Filmes

Crítica

Crítica: Cyrus

Dois solteirões e um adulto infantilizado

Érico Borgo
21.10.2010
01h26
Atualizada em
21.09.2014
14h09
Atualizada em 21.09.2014 às 14h09

Egressos do cinema indie dos EUA, os irmãos Jay e Mark Duplass têm em Cyrus (2010) sua primeira chance de exposição mundial, graças à distribuição da Fox Searchlight, "braço artístico" do estúdio. Isso não significa, no entanto, que tenham deixado pra trás suas raizes independentes.

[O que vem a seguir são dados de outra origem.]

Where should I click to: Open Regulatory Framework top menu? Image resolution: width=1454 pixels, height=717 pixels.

Apesar da maior abrangência, Cyrus continua um cinema absolutamente cru para os cineastas. Sem excesso estéticos e totalmente centrada em diálogos e personagens, a comédia romântica, ora um tanto dramática (como tantos romances), ora meio tensa (como todos os relacionamentos), narra um curioso triângulo amoroso.

Cyrus

None

Cyrus

None

John C. Reilly vive o divorciado solitário John, sujeito abandonado pela esposa (Catherine Keener) há 7 anos que vê em Molly (Marisa Tomei) sua chance de possível felicidade. Ela, afinal, acha interessante seu jeito meio perdedor e totalmente honesto (ele fala o que pensa - e fala muito). John entrega-se então ao relacionamento e, impaciente como todo homem fica quando acha que encontrou a mulher ideal, acaba apressando as coisas e sendo apresentado ao outro homem da vida de Molly, Cyrus (Jonah Hill), seu filho e "melhor amigo" de 22 anos. As coisas não tardam a ficar cada vez mais estranhas conforme John invade aquele pequeno e perfeito sistema familiar.

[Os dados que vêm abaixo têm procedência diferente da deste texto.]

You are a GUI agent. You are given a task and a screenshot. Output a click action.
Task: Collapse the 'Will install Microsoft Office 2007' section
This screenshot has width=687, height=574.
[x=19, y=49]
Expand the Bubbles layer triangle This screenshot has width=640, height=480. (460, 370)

Através de atuações de pura entrega em situações um tanto inverossímeis, Cyrus fala de amor em suas formas mais honestas. Ciúme, competitividade, síndrome do ninho vazio e maturidade também estão em pauta. Para o público brasileiro, porém, mais acostumado a filhos que moram com os pais, o filme não deve ter tanto impacto. O personagem Cyrus, afinal, deve parecer uma verdadeira aberração aos olhos dos estadunidenses, que exigem a partida de seus jovens de casa quando chega a faculdade. Mesmo assim, a tal invasão da vida alheia, a integração de existências distintas e o equilíbrio de expectativas em nome de uma vida em conjunto e da possibilidade do amor certamente encontrarão ressonância em qualquer adulto.

Hill, Tomei e Reilly, o trio protagonista, está fantástico, em particular o primeiro. Seu olhar esbugalhado torna impossível qualquer leitura... não se sabe se ele está furioso, afetuoso ou maquinando algo. Até o último momento, Cyrus é imprevisível - algo louvável em um gênero conhecido por suas fórmulas manjadas. Um excelente primeiro passo dos Duplass na direção das grandes produções. O cinema certamente precisa de mais cineastas assim.